The encryption check is a more reliable method right now
There's a trick that works better, and it doesn't require you to send a message to confirm the block. It uses WhatsApp's encryption verification feature, the same one that people can use to confirm that their messages are protected. This feature allows users to verify if their messages are correctly encrypted, but it can reveal something else too. When someone blocks you, the automatic verification feature stops working for that specific chat. This doesn't affect end-to-end encryption directly, but it makes the verification fail consistently.
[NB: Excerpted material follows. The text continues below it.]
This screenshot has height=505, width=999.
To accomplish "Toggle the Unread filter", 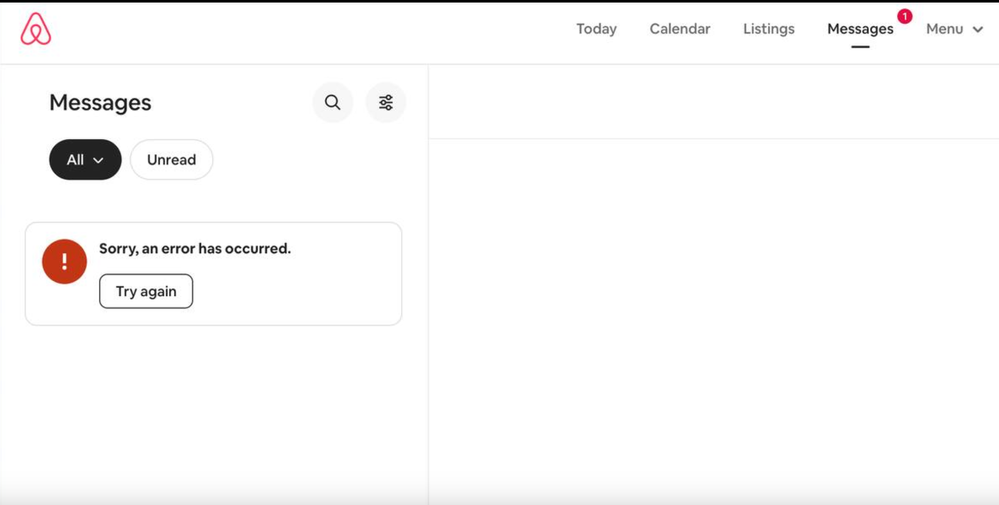I will pyautogui.click(x=171, y=160).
How WhatsApp's encryption verification works
Every chat on WhatsApp has its own encryption keys, and WhatsApp updates them in specific situations. For example, this can happen if you reinstall WhatsApp, switch to a different phone, or link your account to another device. This helps WhatsApp keep your messages locked between you and the other person. WhatsApp lets you check encryption manually from the contact info screen. With this feature, participants in the conversation can confirm nobody is intercepting their messages.
Encryption verification used to require manually comparing codes
For years, users could verify encryption by scanning a QR code or comparing a 60-digit number with the other person. While this method worked, users had to ask the other person to compare the code with them. To improve the process, WhatsApp developed a feature that makes it easier for users to verify end-to-end encryption. Specifically, WhatsApp introduced a feature to verify encryption automatically in 2023. With automatic verification, users simply need to open the encryption screen to check if their messages and calls are properly encrypted. The other person doesn't need to do anything on their end.
Step-by-step: how to check if you've been blocked on WhatsApp for iOS and Android
To check if someone has blocked you on WhatsApp, you can use this same automatic verification feature. Open the chat with the person you want to check. Tap their name at the top of the chat interface to open the contact info screen. Look for the option called "Encryption" and tap on it. WhatsApp will then try to verify the encryption automatically, and you just need to wait a few seconds for the result.
What it means if the verification fails
If everything is fine between you and the other person, WhatsApp completes the verification without any error. If WhatsApp cannot verify end-to-end encryption automatically, and the app asks you to verify encryption using another way, something is actually wrong. This does not necessarily mean there is a security problem in your chat. Instead, the automatic verification feature failed because of a "block".
This isn't a method WhatsApp officially shares
WhatsApp has never confirmed that users can rely on this method to detect a block. However, this is something that you can test with your contacts. Open a chat where you know for a fact the other person blocked you. In this chat, try to verify the encryption automatically. You will see that the automatic verification keeps failing. We don't know if WhatsApp will refine the experience with automatic verification just to prevent this trick from working in the future. Until that changes, if it ever does, the trick is a useful way to get a real answer without sending a message.